** Begin **

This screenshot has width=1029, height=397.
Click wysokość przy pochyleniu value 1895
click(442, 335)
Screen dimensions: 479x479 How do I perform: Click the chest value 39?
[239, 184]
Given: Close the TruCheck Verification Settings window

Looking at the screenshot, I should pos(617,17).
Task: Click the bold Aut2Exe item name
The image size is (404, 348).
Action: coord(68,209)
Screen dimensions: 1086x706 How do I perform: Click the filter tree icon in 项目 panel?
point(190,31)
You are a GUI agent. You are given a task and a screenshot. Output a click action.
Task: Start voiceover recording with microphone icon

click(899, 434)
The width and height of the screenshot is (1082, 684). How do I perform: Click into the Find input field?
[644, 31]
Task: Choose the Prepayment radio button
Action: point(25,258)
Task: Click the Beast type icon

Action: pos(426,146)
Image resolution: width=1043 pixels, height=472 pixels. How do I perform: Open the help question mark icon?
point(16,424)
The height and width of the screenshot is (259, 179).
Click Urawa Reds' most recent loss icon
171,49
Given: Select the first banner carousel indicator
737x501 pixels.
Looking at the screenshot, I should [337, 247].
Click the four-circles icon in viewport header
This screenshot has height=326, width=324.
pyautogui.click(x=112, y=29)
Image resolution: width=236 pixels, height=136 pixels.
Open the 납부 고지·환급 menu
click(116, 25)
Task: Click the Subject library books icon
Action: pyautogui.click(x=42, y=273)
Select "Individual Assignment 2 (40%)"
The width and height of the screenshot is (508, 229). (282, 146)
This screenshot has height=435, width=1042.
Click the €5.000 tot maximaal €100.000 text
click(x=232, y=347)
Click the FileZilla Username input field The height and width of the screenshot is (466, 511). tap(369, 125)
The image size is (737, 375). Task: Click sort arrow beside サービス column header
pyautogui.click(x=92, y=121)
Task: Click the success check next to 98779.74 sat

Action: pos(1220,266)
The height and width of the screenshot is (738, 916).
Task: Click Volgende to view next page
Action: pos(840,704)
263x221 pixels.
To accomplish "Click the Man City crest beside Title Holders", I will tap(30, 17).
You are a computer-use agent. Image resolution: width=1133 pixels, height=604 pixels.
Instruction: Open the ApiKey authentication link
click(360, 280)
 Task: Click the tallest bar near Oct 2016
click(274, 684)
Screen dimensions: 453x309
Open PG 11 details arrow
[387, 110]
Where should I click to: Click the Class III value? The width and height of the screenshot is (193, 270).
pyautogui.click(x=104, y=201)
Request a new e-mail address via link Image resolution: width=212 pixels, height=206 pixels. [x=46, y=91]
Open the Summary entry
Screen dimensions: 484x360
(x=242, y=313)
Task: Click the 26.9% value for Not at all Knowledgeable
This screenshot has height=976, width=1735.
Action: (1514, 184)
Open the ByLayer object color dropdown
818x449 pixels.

** End **

Please reproduce all of the records above word for word, keeping every line as it appears.

ANSWER TO THE PROBLEM:
This screenshot has width=1029, height=397.
Click wysokość przy pochyleniu value 1895
click(442, 335)
Screen dimensions: 479x479 How do I perform: Click the chest value 39?
[239, 184]
Given: Close the TruCheck Verification Settings window

Looking at the screenshot, I should pos(617,17).
Task: Click the bold Aut2Exe item name
The image size is (404, 348).
Action: coord(68,209)
Screen dimensions: 1086x706 How do I perform: Click the filter tree icon in 项目 panel?
point(190,31)
You are a GUI agent. You are given a task and a screenshot. Output a click action.
Task: Start voiceover recording with microphone icon

click(899, 434)
The width and height of the screenshot is (1082, 684). How do I perform: Click into the Find input field?
[644, 31]
Task: Choose the Prepayment radio button
Action: point(25,258)
Task: Click the Beast type icon

Action: pos(426,146)
Image resolution: width=1043 pixels, height=472 pixels. How do I perform: Open the help question mark icon?
point(16,424)
The height and width of the screenshot is (259, 179).
Click Urawa Reds' most recent loss icon
171,49
Given: Select the first banner carousel indicator
737x501 pixels.
Looking at the screenshot, I should [337, 247].
Click the four-circles icon in viewport header
This screenshot has height=326, width=324.
pyautogui.click(x=112, y=29)
Image resolution: width=236 pixels, height=136 pixels.
Open the 납부 고지·환급 menu
click(116, 25)
Task: Click the Subject library books icon
Action: pyautogui.click(x=42, y=273)
Select "Individual Assignment 2 (40%)"
The width and height of the screenshot is (508, 229). (282, 146)
This screenshot has height=435, width=1042.
Click the €5.000 tot maximaal €100.000 text
click(x=232, y=347)
Click the FileZilla Username input field The height and width of the screenshot is (466, 511). tap(369, 125)
The image size is (737, 375). Task: Click sort arrow beside サービス column header
pyautogui.click(x=92, y=121)
Task: Click the success check next to 98779.74 sat

Action: pos(1220,266)
The height and width of the screenshot is (738, 916).
Task: Click Volgende to view next page
Action: pos(840,704)
263x221 pixels.
To accomplish "Click the Man City crest beside Title Holders", I will tap(30, 17).
You are a computer-use agent. Image resolution: width=1133 pixels, height=604 pixels.
Instruction: Open the ApiKey authentication link
click(360, 280)
 Task: Click the tallest bar near Oct 2016
click(274, 684)
Screen dimensions: 453x309
Open PG 11 details arrow
[387, 110]
Where should I click to: Click the Class III value? The width and height of the screenshot is (193, 270).
pyautogui.click(x=104, y=201)
Request a new e-mail address via link Image resolution: width=212 pixels, height=206 pixels. [x=46, y=91]
Open the Summary entry
Screen dimensions: 484x360
(x=242, y=313)
Task: Click the 26.9% value for Not at all Knowledgeable
This screenshot has height=976, width=1735.
Action: (1514, 184)
Open the ByLayer object color dropdown
818x449 pixels.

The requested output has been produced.